La notification au titulaire d'un décompte général, même irrégulier, fait obstacle à l'établissement d'un décompte général et définitif tacite à l'initiative du titulaire dans les conditions prévues par le CCAG-travaux. Dès lors, il appartient au juge du contrat, en l'absence de décompte général devenu définitif, de statuer sur les réclamations présentées par chacune des deux parties.
CE, 9 novembre 2023, Société Transport tertiaire industrie, n° 469673
Le centre hospitalier intercommunal de Créteil a confié à la société Transport tertiaire industrie un marché de travaux pour la réhabilitation d'un poste de livraison. Après réception des travaux, la société a adressé son projet de décompte final au centre hospitalier. Le maître d'œuvre a alors transmis un décompte général avec un solde négatif. La société a formé une réclamation contre ce décompte, laquelle a été implicitement rejetée. La société a ensuite adressé un projet de décompte général, signé, au centre hospitalier et a saisi le tribunal administratif de Melun afin qu'il condamne l’établissement à lui verser des sommes au titre des travaux non payés et du coût de la prolongation du chantier. Le centre hospitalier a présenté des conclusions reconventionnelles tendant à la condamnation de la société au titre des préjudices liés à la faute commise par cette dernière au cours de l'exécution des travaux.
Le tribunal administratif de Melun a fixé le solde du marché à une somme négative.
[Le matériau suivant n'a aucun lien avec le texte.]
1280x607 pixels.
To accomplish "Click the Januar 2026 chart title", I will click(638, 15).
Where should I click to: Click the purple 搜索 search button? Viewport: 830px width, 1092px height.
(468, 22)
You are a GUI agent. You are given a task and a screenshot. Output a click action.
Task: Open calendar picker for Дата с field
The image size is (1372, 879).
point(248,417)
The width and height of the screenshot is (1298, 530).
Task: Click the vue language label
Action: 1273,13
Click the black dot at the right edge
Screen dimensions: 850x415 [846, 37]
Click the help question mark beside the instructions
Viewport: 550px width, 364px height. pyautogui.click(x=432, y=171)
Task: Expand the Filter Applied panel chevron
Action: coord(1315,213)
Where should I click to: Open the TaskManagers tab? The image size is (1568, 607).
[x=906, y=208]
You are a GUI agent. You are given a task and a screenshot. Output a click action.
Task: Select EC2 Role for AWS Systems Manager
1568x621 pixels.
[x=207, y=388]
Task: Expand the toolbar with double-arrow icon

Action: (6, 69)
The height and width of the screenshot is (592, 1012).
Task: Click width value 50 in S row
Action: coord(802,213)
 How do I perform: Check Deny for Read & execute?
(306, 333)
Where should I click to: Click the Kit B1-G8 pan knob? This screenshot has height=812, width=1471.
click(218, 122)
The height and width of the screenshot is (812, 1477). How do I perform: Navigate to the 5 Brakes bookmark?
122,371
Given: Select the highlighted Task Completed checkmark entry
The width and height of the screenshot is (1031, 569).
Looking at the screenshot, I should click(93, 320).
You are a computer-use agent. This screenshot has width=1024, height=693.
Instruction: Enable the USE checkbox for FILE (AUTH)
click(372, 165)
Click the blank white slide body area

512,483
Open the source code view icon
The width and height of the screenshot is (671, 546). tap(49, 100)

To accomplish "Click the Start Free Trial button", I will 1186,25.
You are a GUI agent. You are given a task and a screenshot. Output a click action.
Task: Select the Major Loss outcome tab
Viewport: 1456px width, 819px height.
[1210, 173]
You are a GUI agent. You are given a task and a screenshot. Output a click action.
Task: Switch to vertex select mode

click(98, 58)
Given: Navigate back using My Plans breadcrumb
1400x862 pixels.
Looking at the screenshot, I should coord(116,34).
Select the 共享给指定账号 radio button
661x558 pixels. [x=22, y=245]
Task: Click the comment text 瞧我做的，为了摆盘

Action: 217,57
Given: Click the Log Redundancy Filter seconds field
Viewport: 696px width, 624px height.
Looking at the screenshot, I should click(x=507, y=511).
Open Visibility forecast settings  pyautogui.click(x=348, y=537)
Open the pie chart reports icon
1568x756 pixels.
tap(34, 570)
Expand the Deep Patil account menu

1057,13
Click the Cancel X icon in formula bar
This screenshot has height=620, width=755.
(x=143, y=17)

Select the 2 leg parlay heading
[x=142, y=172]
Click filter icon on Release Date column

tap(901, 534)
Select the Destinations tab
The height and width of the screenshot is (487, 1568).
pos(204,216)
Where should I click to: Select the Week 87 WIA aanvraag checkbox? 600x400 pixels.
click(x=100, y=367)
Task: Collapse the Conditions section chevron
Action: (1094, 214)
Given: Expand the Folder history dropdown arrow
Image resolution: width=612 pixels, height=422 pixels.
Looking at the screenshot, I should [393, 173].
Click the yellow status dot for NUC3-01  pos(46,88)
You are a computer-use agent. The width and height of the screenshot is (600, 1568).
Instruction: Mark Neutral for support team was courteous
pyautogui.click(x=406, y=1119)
La société Transport tertiaire industrie se pourvoit en cassation contre l'arrêt de la cour administrative d'appel de Paris qui a rejeté ses conclusions d’appel tendant à l’annulation du jugement rendu par le tribunal administratif.
Après avoir rappelé les modalités d’établissement du décompte général et définitif telles que prévues par le CCAG-travaux applicable au marché, dans sa version de 2009 modifiée en 2014, le Conseil d’État juge qu’il résulte de ces stipulations que la notification au titulaire par le représentant du pouvoir adjudicateur d'un décompte général, même irrégulier, fait obstacle à l'établissement d'un décompte général et définitif tacite à l'initiative du titulaire dans les conditions prévues par l'article 13.4.4. du CCAG.
En l’espèce, le titulaire du marché ne pouvait donc se prévaloir des stipulations de cet article qui prévoit l’établissement d’un décompte général et définitif tacite dès lors que le maître d’œuvre lui avait été préalablement notifié un décompte général, contre lequel il avait d’ailleurs formé une réclamation. En conséquence, faute de décompte général définitif, les stipulations relatives aux règlements des différends telles que prévues par l’article 50.1 étaient applicables.
Le Conseil d’État précise, dans un second temps, qu’en l'absence de décompte général devenu définitif, le juge du contrat doit statuer sur les réclamations pécuniaires présentées par chacune des deux parties pour déterminer le solde de leurs obligations contractuelles respectives. En l’espèce, la cour administrative d’appel n’avait donc pas commis d’erreur de droit pour fixer le solde du marché en prenant en compte les pénalités de retard réclamées dans le décompte général et contestée par la société Transport tertiaire industrie.